Поэтому довольно скоро ей разрешили ходить по территории Тауэра везде, где она пожелает. Таким образом Елизавета увидела Роберта.

Она знала, что он находится в нижней камере башни Бошамп и что, если она пройдет мимо, он сможет увидеть ее через решетки окна. В тот первый день обретенной свободы Елизавета подавила свое нетерпение, но на второй нарядилась самым тщательным образом и вместе со своими прислужникам и охраной, держащейся неподалеку, двинулась, словно бы бесцельно, в направлении башни Бошамп. А приблизившись к ней, велела слугам:

– Подождите меня здесь. Я хочу немного побыть одна.

Сочувствующие стражники разрешили ей идти одной, но попросили не удаляться из поля их зрения, иначе им придется последовать за ней.

Елизавета остановилась возле башни Бошамп и прошептала:

– Роберт, Роберт Дадли! Вы здесь?

Он стоял у окна, глядя на нее через решетки.

– Моя… принцесса! – пробормотал узник.
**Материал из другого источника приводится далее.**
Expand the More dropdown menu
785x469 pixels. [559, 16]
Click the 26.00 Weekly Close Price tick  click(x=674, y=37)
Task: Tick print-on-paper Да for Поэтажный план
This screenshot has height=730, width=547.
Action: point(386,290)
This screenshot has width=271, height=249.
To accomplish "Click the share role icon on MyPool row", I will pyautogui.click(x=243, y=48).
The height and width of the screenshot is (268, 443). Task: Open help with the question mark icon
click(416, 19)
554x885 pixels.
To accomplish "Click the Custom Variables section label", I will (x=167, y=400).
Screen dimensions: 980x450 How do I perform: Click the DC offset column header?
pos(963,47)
Он был бледен от долгого заключения, но эта бледность, казалось, только усилила красоту его несравненных черт; плоть опала, подчеркнув четкие контуры лица. «Как же он красив!» – подумала принцесса и прошептала:

– Я не могу тут задерживаться долго. Моя стража следит за мной. Будьте осторожны.

– Вы пришли… повидаться со мной? Я буду это помнить до самой смерти.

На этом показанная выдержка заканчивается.